The class Osteostraci (meaning "bony shells") is an extinct taxon of bony-armored jawless fish, termed "ostracoderms", that lived in what is now North America, Europe and Russia from the Middle Silurian to Late Devonian.

Anatomically speaking, the osteostracans, especially the Devonian species, were among the most advanced of all known agnathans.
This is due to the development of paired fins, and their complicated cranial anatomy. The osteostracans were more similar to lampreys than to jawed vertebrates in possessing two pairs of semicircular canals in the inner ear, as opposed to the three pairs found in the inner ears of jawed vertebrates. They are thought to be the sister-group to pituriaspids, and together, these two taxa of jawless vertebrates are the sister-group of gnathostomes. Several synapomorphies support this hypothesis, such as the presence of: sclerotic ossicles, paired pectoral fins, a dermal skeleton with three layers (a basal layer of isopedin, a middle layer of spongy bone, and a superficial layer of dentin), and perichondral bone.
———
→ WHAT TO WORK ON
(1) Answer these questions from the passage on Osteostraci:
(a) During what span of geologic time did the Osteostraci live?
(b) How many pairs of semicircular canals did the osteostracans have in the inner ear?
(c) Which group are the osteostracans thought to be the sister-group to?
(2) Pick up the passage on Osteostraci after its last sentence and continue it.
The data after this passage is not needed.
———
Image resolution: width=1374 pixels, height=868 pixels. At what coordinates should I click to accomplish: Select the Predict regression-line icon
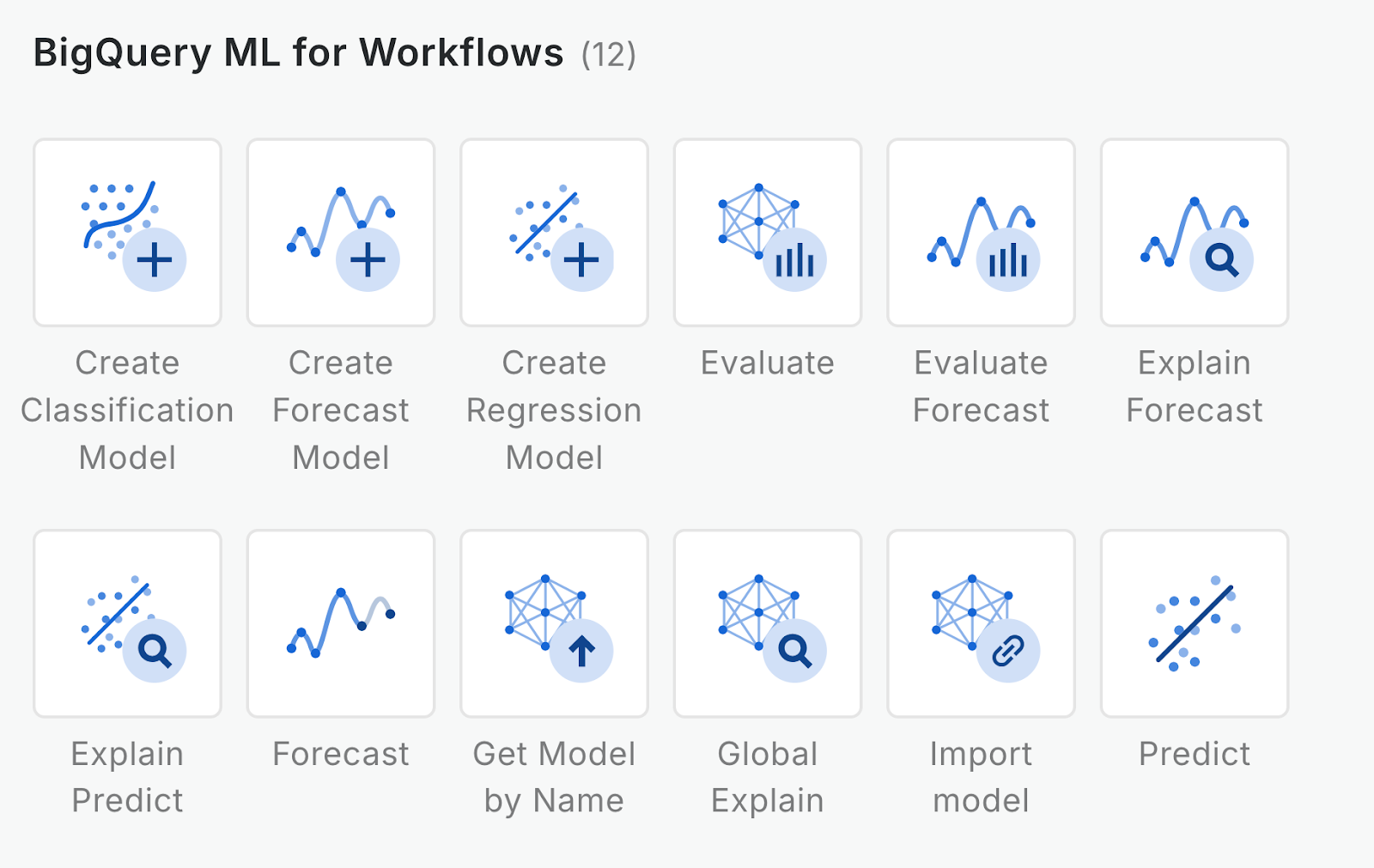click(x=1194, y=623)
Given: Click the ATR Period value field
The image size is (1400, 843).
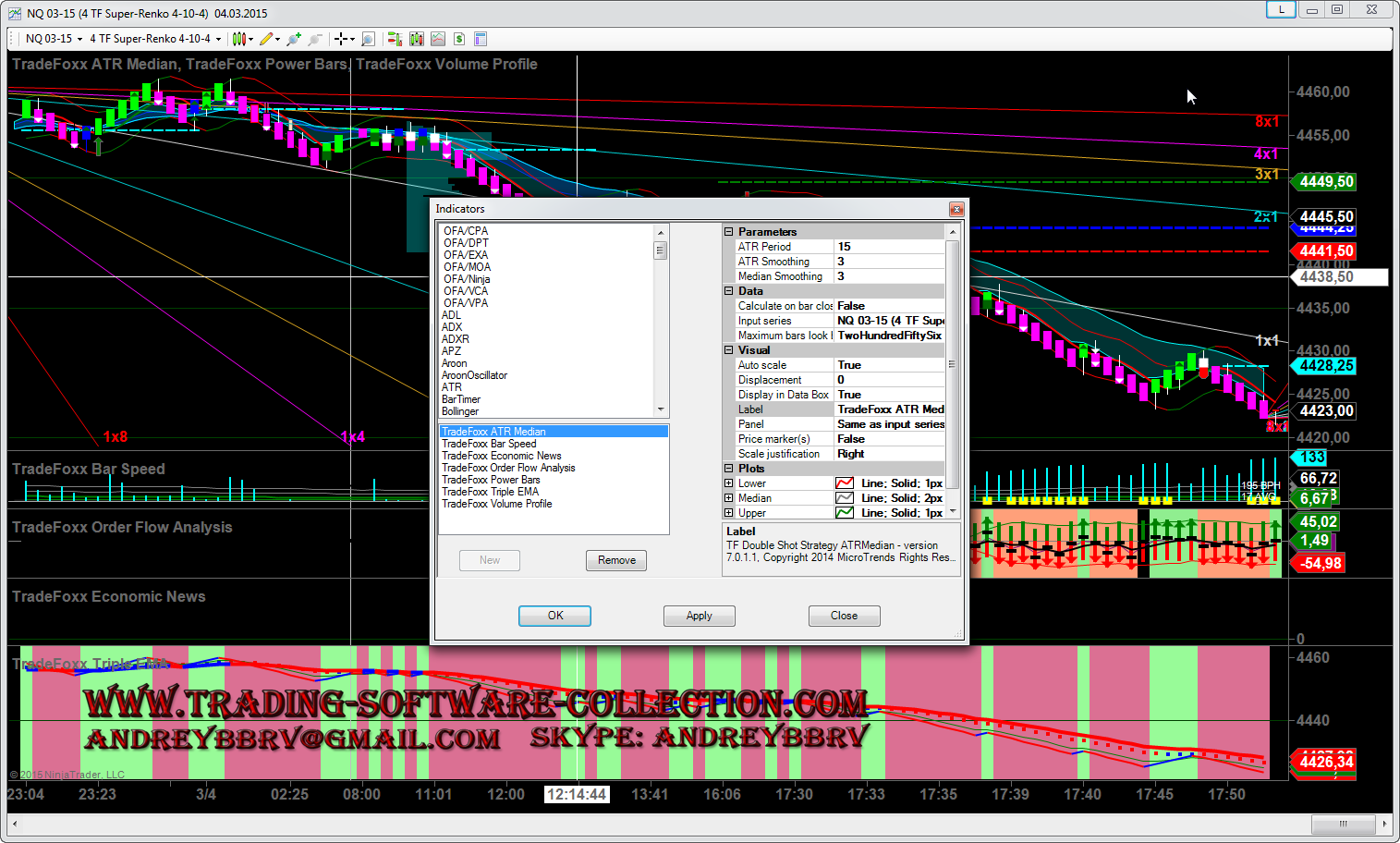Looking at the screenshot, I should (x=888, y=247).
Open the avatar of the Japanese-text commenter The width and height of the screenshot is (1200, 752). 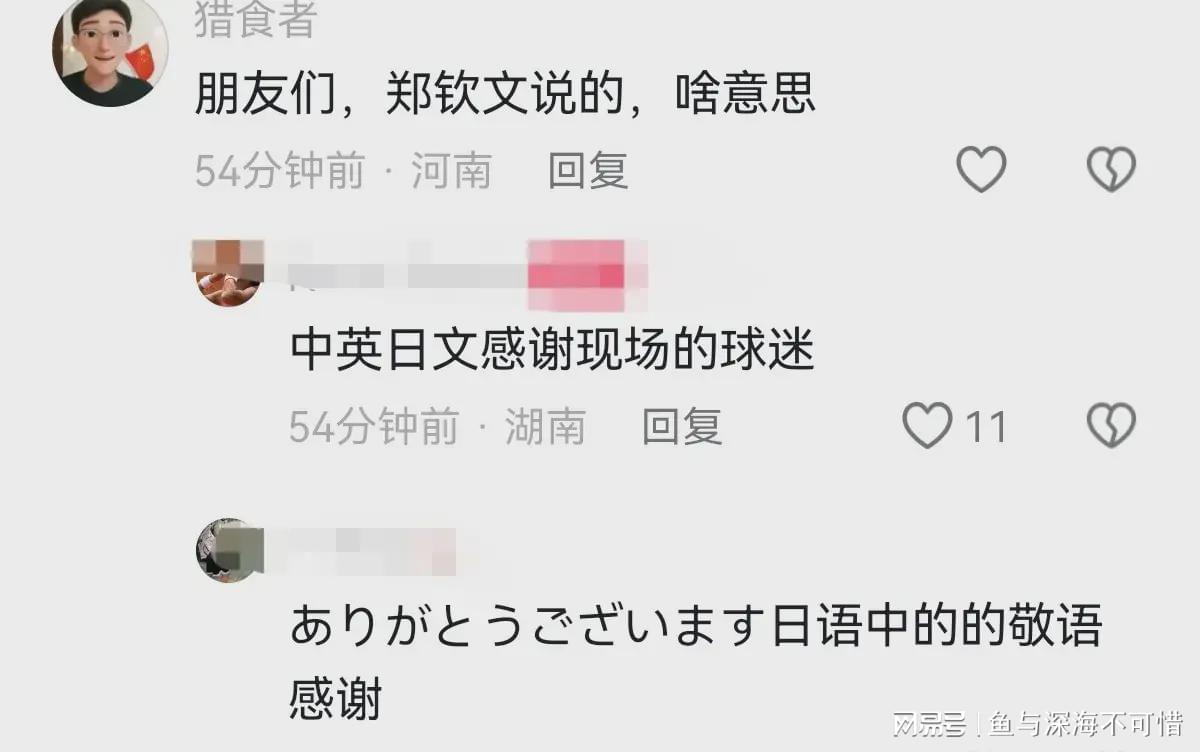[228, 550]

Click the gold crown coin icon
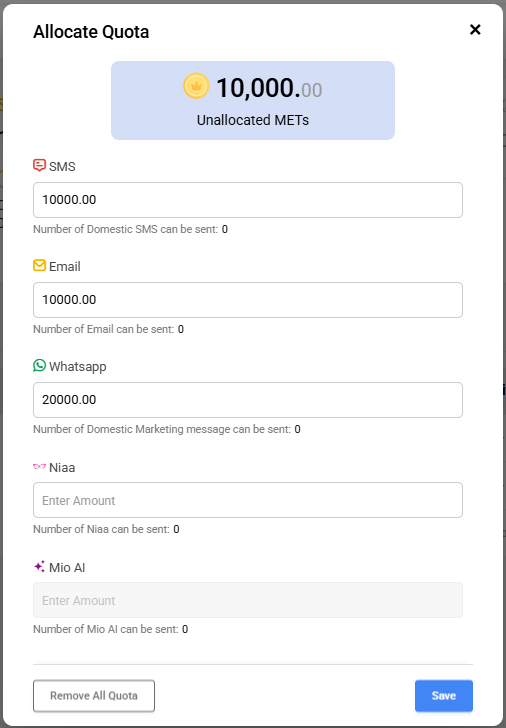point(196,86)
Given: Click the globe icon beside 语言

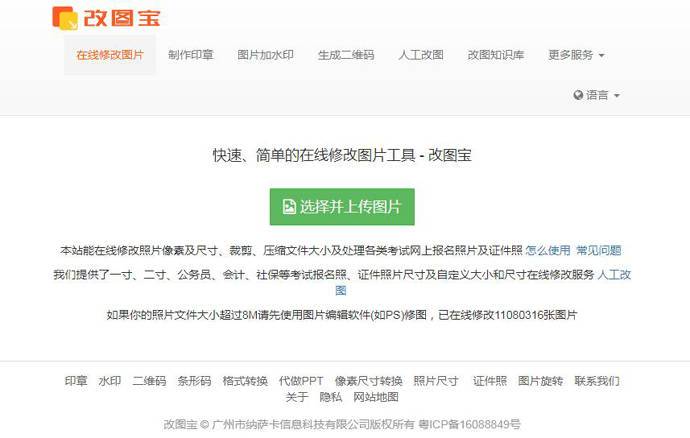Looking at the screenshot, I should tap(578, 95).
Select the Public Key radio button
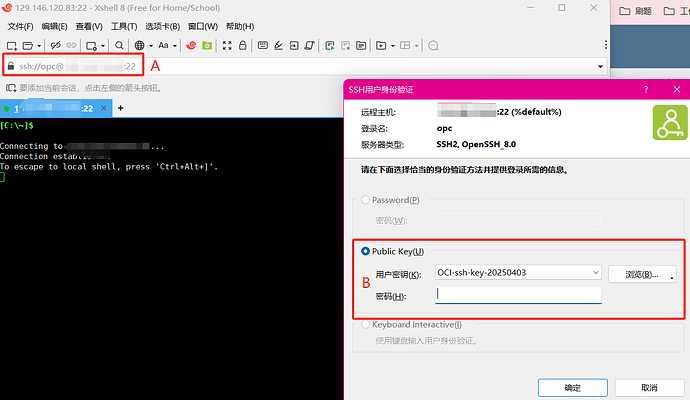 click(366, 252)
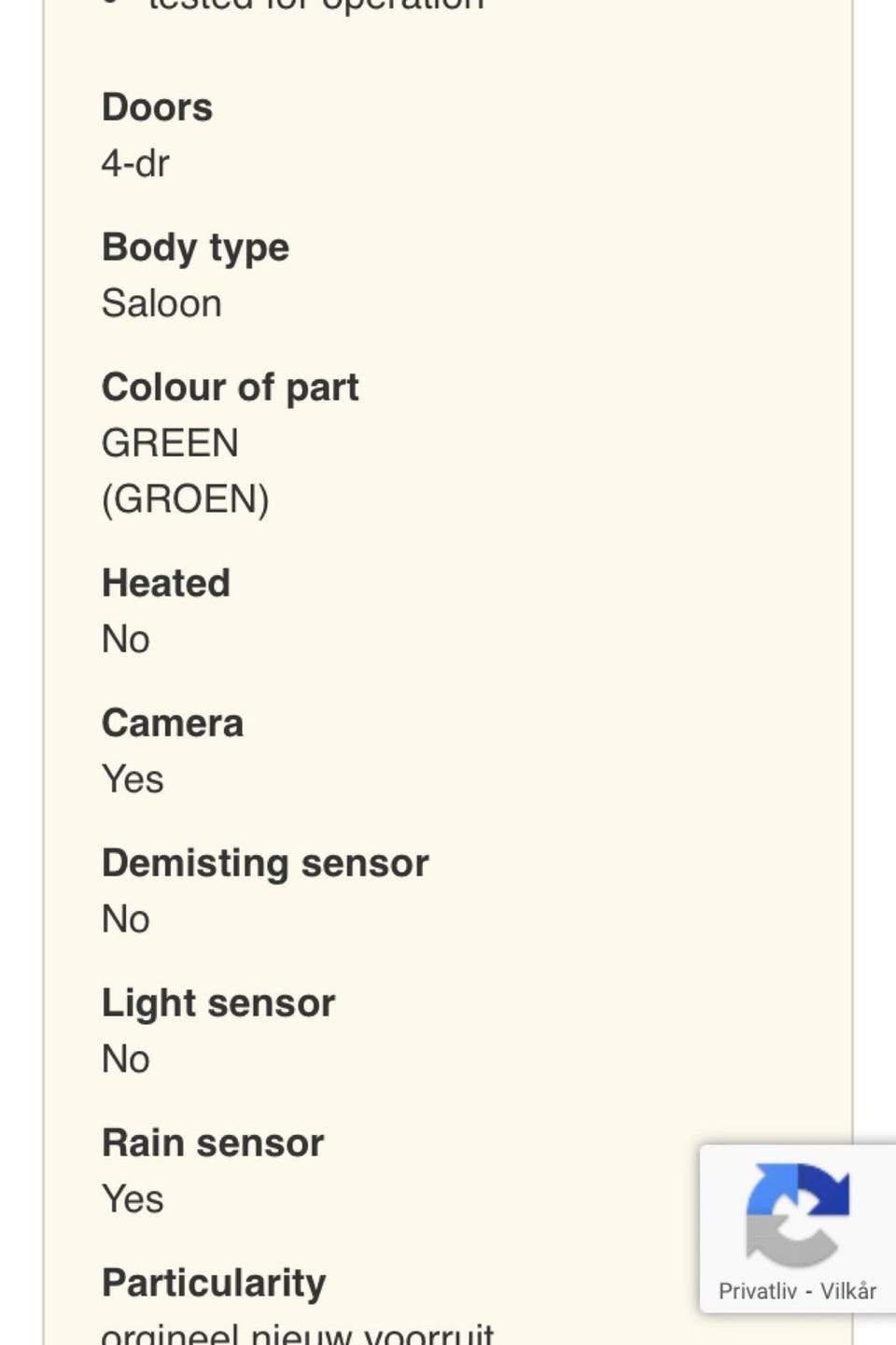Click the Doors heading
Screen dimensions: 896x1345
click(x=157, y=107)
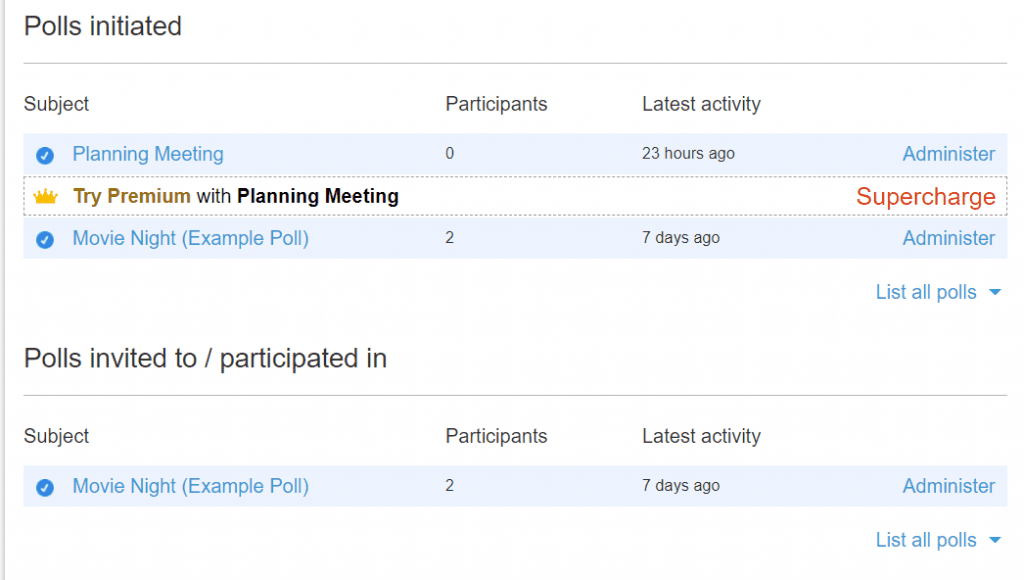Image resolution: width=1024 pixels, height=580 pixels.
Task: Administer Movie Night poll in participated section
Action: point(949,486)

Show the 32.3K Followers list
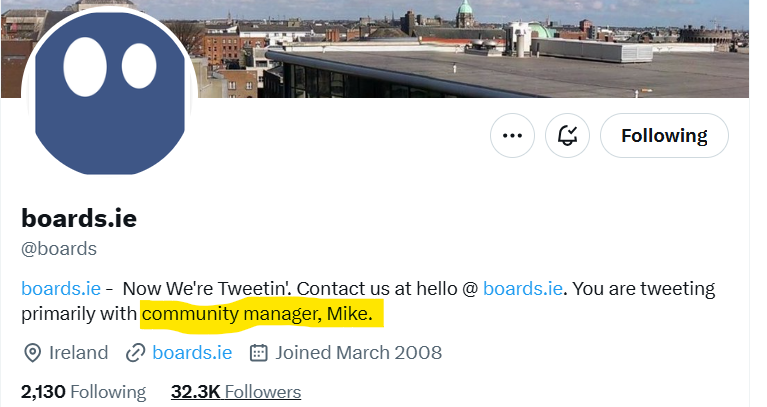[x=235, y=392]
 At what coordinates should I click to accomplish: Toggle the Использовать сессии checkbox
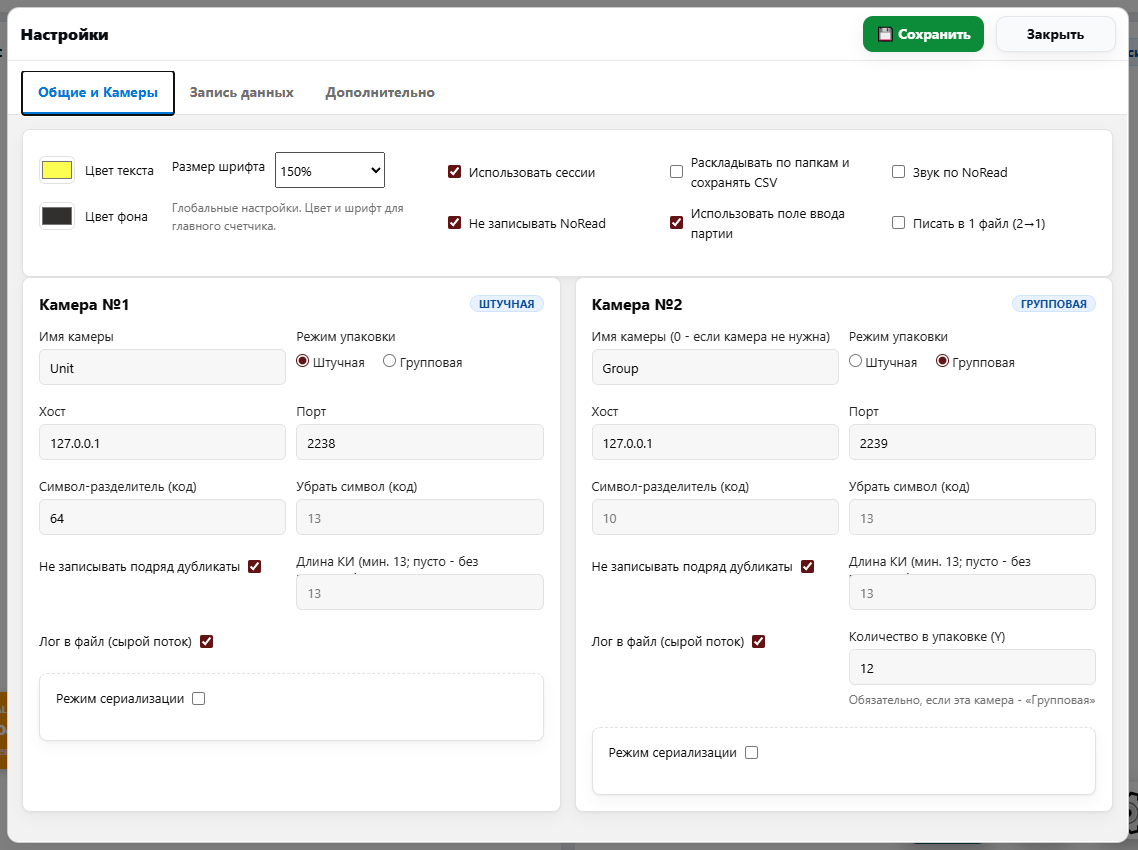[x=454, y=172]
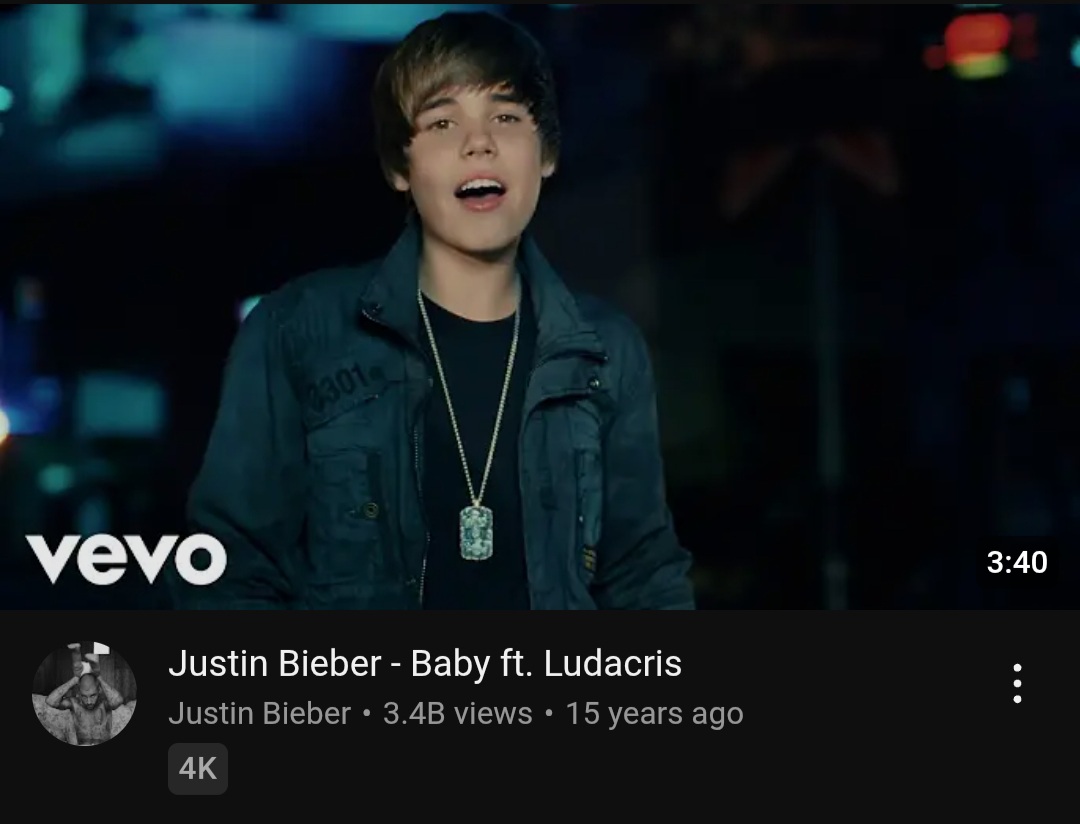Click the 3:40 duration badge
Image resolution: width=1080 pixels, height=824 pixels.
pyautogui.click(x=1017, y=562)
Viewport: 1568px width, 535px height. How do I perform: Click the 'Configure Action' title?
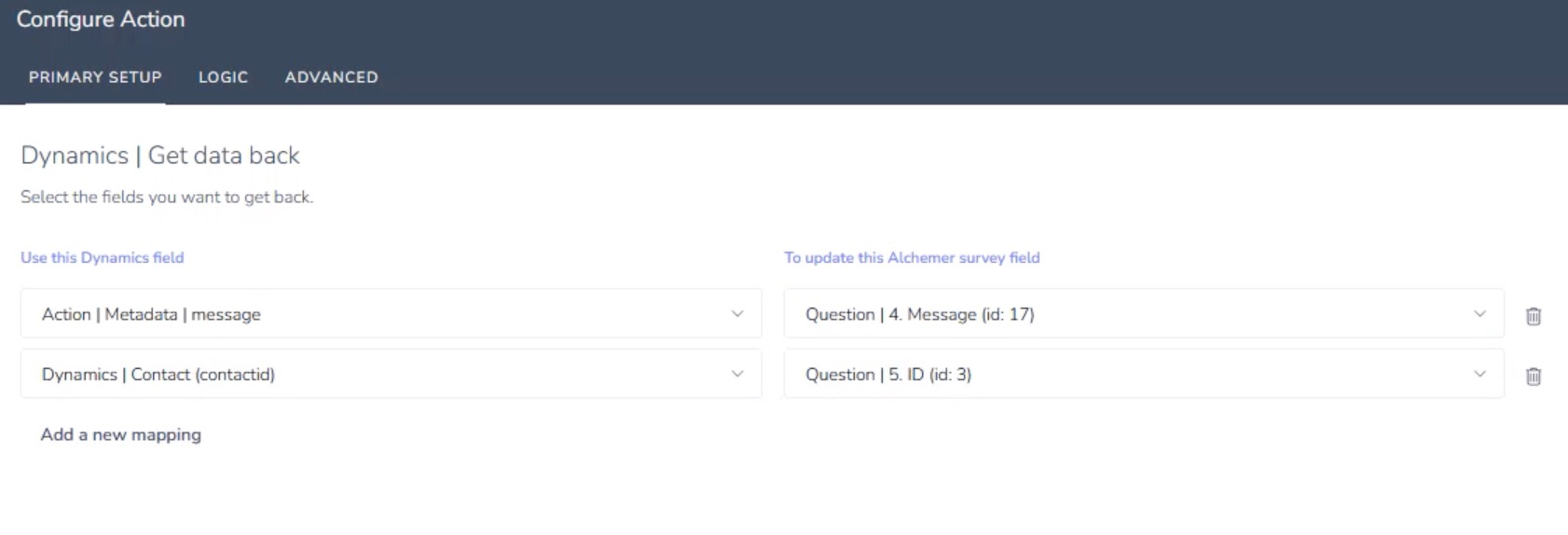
———
→ SOLVED TASKS
(1)
(a) From the Middle Silurian to the Late Devonian.
(b) Two pairs.
(c) The pituriaspids.

(2)
Most osteostracans had a massive cephalothoracic shield, but all Middle and Late Devonian species appear to have had a reduced, thinner, and often micromeric dermal skeleton. This reduction may have occurred at least three times independently because the pattern of reduction is different in each taxon. The largest known osteostracan is Parameteoraspis, its crescent-shaped headshield was 35 to 40 cm wide.

They were probably relatively good swimmers, possessing dorsal fins, paired pectoral fins, and a strong tail. The shield of bone covering the head formed a single piece, and so presumably did not grow during adult life. However, the way in which the bone was laid down makes it possible to examine the imprints of nerves and other soft tissues. This reveals the presence of complex sensory organs and the sides and upper surface of the head, which may have been used to sense vibrations.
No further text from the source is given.